El Hijo pagó por los pecados de su pueblo, pues por las obras de la ley (sea de Moisés o de cualquier otro ser humano) nadie se podrá justificar ante Dios. Más bien por aquella ley de Moisés vino a darse el pleno conocimiento del pecado (Romanos 3:19-20). Y la humanidad en general también conoció a Dios a través de la creación, por medio del eterno poder y deidad del Creador invisible, de manera que no tienen excusa (Romanos 1:20), pero habiendo conocido a Dios, no le glorificaron como a Dios ni le dieron gracias...(Romanos 1:21).
Es decir, que sea por la ley de Moisés o por el conocimiento natural que se ha tenido de Dios en virtud de las cosas creadas (el universo y nosotros mismos), el insensato corazón humano fue entenebrecido y el hombre se hizo torpe en sus razonamientos. La sabiduría fue cambiada en insensatez, la imagen del Dios incorruptible fue trocada por imágenes de hombres corruptibles, de aves, cuadrúpedos y hasta de reptiles. Pero el pueblo de Israel, que tenía la ley, también se hizo fatuo por medio de esa ley. Solamente creyeron aquellos que se acercaron a Cristo, como lo hicieron Abraham, Moisés, David y muchos otros. Aún Job, quien no era israelita, reconoció que su redentor vivía, que al final se levantaría sobre el polvo (conocía de la resurrección de Jesús) y que después de deshecha su piel él mismo vería en su carne a Dios (la resurrección de su cuerpo).
La religiosidad de los israelitas no alcanzó la salvación de Dios, más bien la estorbó por su apego a la letra de la ley, con interpretaciones privadas por intermedio de los fariseos y demás maestros de la ley. Hoy día, pese a la manifestación del evangelio, todavía hay quienes siguen aferrados a los mandatos humanos (de hacer y no hacer), interpretando privadamente las palabras de la revelación, siguiendo a espíritus engañadores, a falsos maestros disfrazados de corderos, a doctrinas demoníacas que permutan el evangelio de la gracia por el de las obras.

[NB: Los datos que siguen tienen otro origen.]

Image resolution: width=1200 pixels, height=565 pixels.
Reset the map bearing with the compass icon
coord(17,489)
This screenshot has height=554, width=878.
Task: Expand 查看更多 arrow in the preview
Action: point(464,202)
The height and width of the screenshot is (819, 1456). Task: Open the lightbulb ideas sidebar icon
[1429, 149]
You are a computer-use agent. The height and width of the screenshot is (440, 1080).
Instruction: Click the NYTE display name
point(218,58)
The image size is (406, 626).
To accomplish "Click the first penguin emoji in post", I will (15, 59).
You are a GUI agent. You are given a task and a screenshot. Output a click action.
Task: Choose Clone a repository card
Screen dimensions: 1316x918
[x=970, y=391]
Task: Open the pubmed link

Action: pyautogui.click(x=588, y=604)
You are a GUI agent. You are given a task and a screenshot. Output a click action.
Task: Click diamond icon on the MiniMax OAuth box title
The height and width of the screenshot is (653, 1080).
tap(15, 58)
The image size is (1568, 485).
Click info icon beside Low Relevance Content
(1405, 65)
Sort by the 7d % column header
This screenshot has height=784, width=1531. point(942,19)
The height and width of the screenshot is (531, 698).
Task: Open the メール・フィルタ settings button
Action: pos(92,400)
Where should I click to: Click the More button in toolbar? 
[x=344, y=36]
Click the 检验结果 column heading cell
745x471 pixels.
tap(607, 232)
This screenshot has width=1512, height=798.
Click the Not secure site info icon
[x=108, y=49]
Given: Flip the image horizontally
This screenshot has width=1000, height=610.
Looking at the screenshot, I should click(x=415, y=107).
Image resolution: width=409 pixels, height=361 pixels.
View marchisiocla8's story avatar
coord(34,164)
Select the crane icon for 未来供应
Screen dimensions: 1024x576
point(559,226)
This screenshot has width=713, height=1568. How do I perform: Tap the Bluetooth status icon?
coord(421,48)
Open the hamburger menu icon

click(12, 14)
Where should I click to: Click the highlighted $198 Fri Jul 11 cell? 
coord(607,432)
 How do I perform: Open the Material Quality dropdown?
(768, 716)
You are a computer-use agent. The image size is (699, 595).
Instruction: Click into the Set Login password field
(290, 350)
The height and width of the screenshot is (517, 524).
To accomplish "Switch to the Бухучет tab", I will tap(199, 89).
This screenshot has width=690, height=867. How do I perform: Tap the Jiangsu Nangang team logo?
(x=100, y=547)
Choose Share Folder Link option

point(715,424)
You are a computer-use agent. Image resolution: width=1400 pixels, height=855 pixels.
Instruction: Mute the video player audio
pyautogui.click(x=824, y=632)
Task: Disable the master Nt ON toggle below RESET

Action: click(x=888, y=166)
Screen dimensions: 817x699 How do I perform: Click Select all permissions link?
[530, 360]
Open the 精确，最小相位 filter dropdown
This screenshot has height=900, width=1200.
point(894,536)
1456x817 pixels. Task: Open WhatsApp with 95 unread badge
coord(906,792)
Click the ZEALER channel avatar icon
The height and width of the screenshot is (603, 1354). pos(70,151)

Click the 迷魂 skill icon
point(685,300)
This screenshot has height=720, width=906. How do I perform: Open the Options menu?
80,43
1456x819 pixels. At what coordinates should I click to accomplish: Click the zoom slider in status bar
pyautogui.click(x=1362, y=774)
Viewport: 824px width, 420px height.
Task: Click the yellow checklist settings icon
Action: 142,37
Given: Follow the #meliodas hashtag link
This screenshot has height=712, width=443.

La pregunta retórica de Pablo sigue vigente, con una única respuesta: no es posible predicar si no hay enviados, no es posible oír si no hay exposición del verdadero evangelio, no es posible creer lo que no se ha oído y tampoco es posible invocar a quien no se ha creído. O todo, o nada; la manera como están dispuestas estas preguntas demuestra que la respuesta que se da a cada una de ellas es la misma; de igual forma, el ligamen propuesto presupone que si una de las respuestas fuese contraria a lo esperado, el argumento total fallaría completamente. La pregunta retórica espera una respuesta lógica y universal en el oyente, nunca una contestación particular diferente del auditorio global. Esta camisa de fuerza presupone que existe solamente una respuesta posible ante la interrogante planteada.